Jobs Numbers Good, Wage Numbers Bad
- Jan 15, 2015
At the end of November, there will 5 million job openings nationwide, more than 20 percent more than a year earlier. That’s the *latest number* from the Bureau of Labor Statistics, and it’s another positive indicator for the direction of the economy. The more job openings, the better, since that means businesses are hiring and possibly – just possibly – feeling the need to pay more than they have in recent years, which is still the missing piece of the puzzle for a full, bone fide U.S. recovery.
Another recent BLS number shows the problem: In 2014, average earnings rose only by 1.7 percent, or about enough to keep up with inflation (and in December, wages actually fell a little). Until there’s more progress on wage growth, anemic wages are going to act as a drag on certain real estate sectors: multi-family rents, for instance, which have done terrifically in recent years, probably have only so much more runway without an increases in renters’ wages.
Why aren’t wages rising? Economists’ opinions on the matter vary (if you put all the world’s economists together end-to-end, they wouldn’t reach a conclusion). One idea is that the current unemployment rate isn’t low enough to put upward pressure on wages – 5.4 percent is swell, but that’s only the highline number. A lot of other non-working people aren’t counted in that number, which the BLS calls U-3. The much higher U-6, which counts everyone who doesn’t have a job, or has a part-time job they don’t want, is arguably a more accurate predictor of upward wage pressure. The U-6 has gotten better in recent years, but it’s still pretty high at 11.2 percent.
A less charitable interpretation of wage stagnation is that it’s part of a much longer pattern of ownership feasting on labor’s productivity gains of the last 35 years or so. After all, U.S. worker productivity is up 65 percent since 1979, wages only 8 percent in real terms. Someone’s pocketing the difference.

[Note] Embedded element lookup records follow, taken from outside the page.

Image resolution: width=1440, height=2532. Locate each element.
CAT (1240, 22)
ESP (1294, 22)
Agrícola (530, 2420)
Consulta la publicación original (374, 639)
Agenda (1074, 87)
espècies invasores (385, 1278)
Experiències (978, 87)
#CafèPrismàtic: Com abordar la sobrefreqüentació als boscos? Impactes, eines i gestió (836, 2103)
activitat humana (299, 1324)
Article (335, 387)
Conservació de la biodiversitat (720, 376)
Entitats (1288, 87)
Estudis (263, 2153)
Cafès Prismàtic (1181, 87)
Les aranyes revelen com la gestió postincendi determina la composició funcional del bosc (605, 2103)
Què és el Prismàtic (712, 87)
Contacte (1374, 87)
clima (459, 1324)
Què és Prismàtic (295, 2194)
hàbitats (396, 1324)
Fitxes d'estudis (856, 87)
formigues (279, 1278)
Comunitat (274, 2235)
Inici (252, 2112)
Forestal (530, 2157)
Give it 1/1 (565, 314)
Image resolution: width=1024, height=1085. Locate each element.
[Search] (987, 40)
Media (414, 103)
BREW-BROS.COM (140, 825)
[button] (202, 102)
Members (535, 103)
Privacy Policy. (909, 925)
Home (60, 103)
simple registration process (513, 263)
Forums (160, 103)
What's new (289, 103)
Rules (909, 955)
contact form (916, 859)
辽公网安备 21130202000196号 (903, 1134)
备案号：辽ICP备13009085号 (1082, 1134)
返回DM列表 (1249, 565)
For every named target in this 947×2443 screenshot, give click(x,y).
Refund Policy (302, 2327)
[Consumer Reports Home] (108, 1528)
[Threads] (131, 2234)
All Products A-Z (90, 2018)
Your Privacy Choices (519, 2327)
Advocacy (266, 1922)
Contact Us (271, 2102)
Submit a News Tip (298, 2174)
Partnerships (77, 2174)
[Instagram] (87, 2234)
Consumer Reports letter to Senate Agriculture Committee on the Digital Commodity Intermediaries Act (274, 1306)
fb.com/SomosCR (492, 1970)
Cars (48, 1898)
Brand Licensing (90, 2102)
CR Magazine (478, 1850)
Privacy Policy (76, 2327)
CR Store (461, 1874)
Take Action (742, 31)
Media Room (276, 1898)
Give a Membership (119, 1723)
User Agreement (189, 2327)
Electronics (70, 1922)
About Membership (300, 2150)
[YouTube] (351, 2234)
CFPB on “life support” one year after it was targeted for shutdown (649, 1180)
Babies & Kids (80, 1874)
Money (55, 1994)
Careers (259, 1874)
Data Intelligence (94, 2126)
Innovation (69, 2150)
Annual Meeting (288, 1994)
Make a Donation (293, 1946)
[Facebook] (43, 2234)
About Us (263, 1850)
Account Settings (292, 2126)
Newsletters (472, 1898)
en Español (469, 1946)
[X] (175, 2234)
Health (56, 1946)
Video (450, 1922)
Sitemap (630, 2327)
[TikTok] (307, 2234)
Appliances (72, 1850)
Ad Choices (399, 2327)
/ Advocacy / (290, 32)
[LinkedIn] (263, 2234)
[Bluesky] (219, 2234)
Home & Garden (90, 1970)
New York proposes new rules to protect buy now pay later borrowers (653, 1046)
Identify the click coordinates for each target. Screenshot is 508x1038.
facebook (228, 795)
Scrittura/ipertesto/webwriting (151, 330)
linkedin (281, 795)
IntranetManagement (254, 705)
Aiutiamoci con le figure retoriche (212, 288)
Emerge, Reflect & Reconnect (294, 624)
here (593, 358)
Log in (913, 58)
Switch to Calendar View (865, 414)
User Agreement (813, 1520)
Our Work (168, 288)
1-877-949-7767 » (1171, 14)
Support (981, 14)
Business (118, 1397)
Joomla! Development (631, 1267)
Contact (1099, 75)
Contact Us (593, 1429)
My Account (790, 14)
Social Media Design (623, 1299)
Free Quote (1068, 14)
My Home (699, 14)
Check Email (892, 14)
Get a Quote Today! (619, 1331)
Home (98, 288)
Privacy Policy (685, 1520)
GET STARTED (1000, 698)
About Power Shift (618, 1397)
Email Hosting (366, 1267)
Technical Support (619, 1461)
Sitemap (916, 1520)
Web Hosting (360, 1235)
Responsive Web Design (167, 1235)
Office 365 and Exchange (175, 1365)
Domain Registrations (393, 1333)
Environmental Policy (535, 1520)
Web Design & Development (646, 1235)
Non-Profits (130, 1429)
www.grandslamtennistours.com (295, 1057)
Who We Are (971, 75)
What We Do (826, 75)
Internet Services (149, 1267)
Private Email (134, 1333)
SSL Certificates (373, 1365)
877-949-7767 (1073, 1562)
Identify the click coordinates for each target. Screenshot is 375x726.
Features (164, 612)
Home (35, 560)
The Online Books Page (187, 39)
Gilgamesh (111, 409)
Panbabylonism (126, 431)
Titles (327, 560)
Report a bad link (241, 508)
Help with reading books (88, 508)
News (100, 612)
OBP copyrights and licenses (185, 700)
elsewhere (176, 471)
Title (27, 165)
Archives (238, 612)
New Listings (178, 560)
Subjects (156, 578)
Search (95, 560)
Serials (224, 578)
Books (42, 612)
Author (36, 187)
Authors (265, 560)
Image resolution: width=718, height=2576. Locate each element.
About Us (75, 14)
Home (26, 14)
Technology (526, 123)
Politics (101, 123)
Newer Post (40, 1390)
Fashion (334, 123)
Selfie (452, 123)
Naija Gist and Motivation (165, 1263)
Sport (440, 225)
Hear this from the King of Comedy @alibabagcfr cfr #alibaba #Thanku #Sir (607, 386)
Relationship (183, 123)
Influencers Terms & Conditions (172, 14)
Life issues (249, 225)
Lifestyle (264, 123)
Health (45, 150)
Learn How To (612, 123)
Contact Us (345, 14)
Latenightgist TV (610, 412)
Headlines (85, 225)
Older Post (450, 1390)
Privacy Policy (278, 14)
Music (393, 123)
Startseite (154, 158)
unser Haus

In a related note, the following is a bit good bit of news regarding household economics: the Fed reports that the U.S. household debt service ratio – how much of a household’s income goes to paying debt, in other words – was very low in the third quarter of 2014 at 9.98 percent. A little less than half of that total goes to service mortgage debt, a little more than half to serve other kinds of debt. The figure’s important because it shows a rational reaction (among a very large number of people) to the reality of wage stagnation. Back just before the recession, the debt service ratio was more than 13 percent, much of that representing large mortgages that turned out to be unsustainably large. That much debt helped make a bad recession much worse.